HFS+ compressed files appear as 0 KB

Files inside an disk image containing an HFS+ filesystem appear as 0 KB when mounted in Disk Decipher. The same image mounts and displays correctly on macOS, indicating the image itself is not corrupted.

Observed behavior

  • Image mounts successfully in the app.
  • When opening certain folders, many files appear with size 0 KB.
  • Other files in the same image open normally.
  • The issue is visible immediately when browsing the folder (not only when opening the file).

Expected behavior

Files should show their correct size and contents as seen when the same image is mounted on macOS.

Investigation so far

Initial testing suggests this happens when files are stored using HFS+ filesystem compression.

Reproducing locally:

  1. Create files on macOS.
  2. Enable HFS+ file compression on those files.
  3. Mount the image using Disk Decipher.
  4. Files appear with empty data forks and size 0 KB.
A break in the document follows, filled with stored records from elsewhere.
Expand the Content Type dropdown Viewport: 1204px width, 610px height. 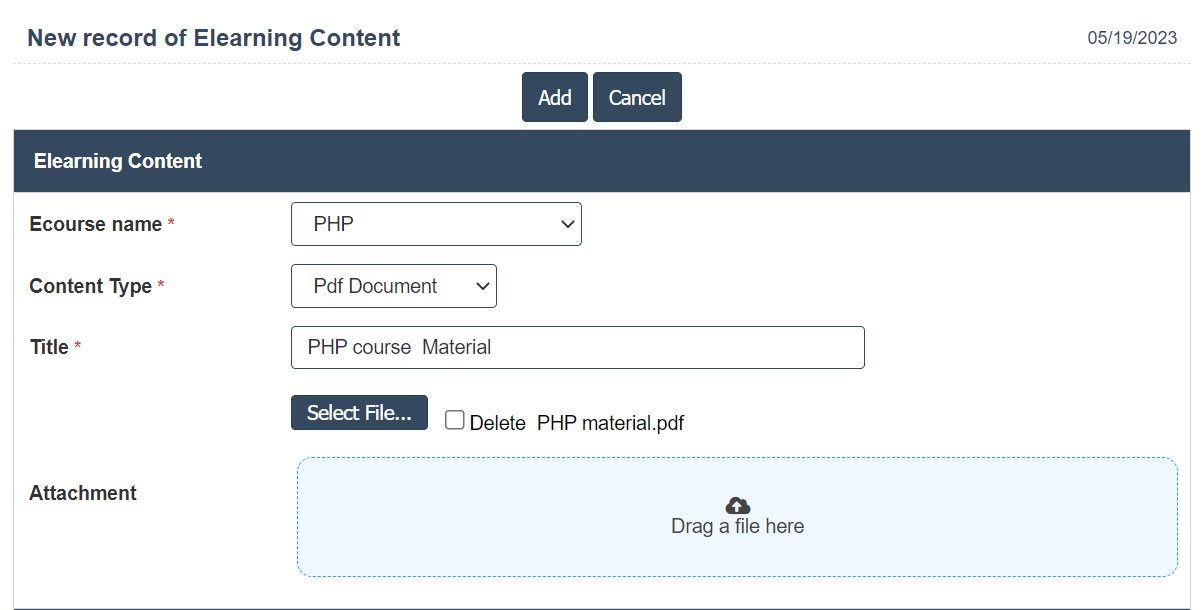[x=393, y=286]
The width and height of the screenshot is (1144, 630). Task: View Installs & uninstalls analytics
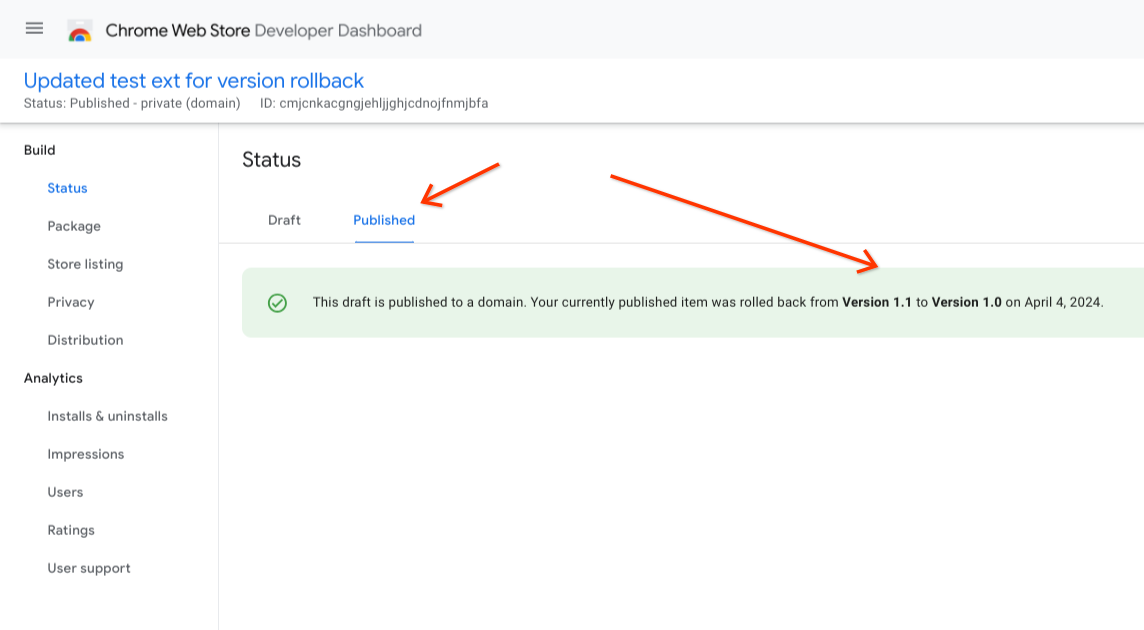tap(107, 416)
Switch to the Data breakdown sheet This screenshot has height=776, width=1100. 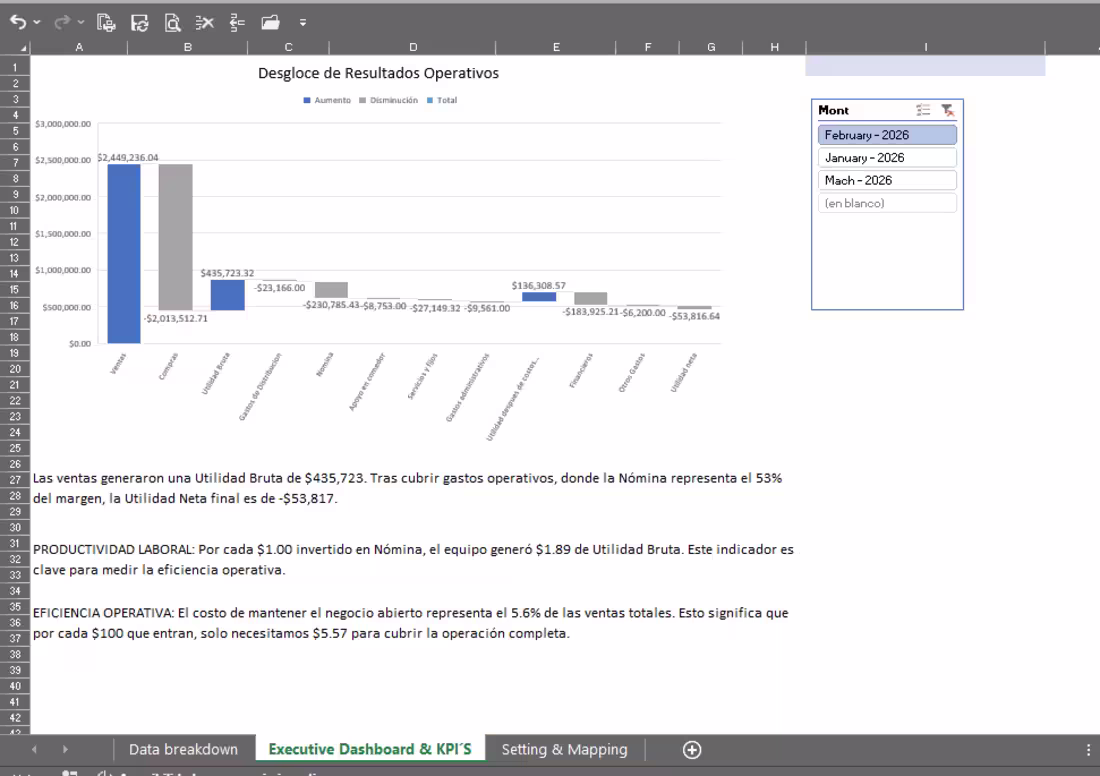(x=183, y=749)
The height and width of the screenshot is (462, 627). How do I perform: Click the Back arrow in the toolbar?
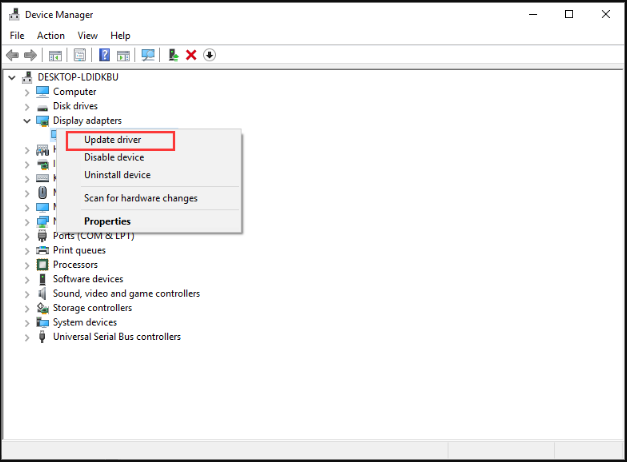tap(13, 55)
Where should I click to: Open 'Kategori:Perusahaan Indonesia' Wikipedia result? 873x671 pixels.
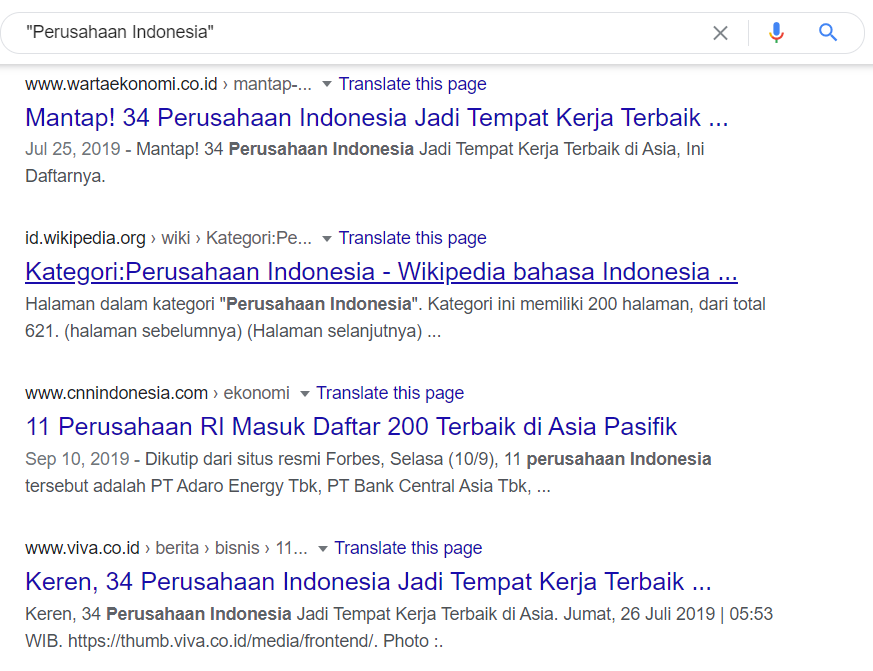[x=381, y=272]
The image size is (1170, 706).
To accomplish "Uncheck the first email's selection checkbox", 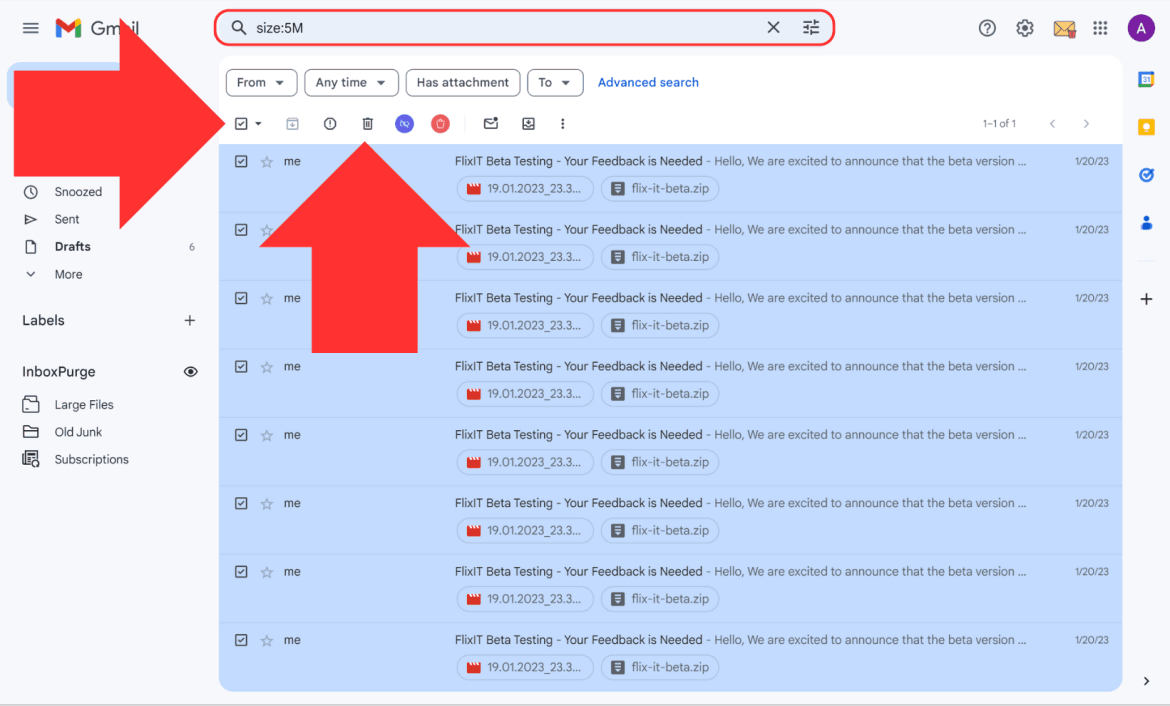I will (x=241, y=161).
This matches the HFS+ compression design, where:

  • The data fork is cleared
  • Actual file data is stored in compression structures (typically in the resource fork or extended attributes)

The current HFS+ read-only driver reads only the data fork, which results in compressed files appearing empty.

Testing with the licensed HFS+ driver shows the same behavior.

Workarounds

For affected users:

  • Mount the image on macOS and convert the filesystem to APFS using Disk Utility.
  • APFS compression is supported by Disk Decipher even in read-only mode.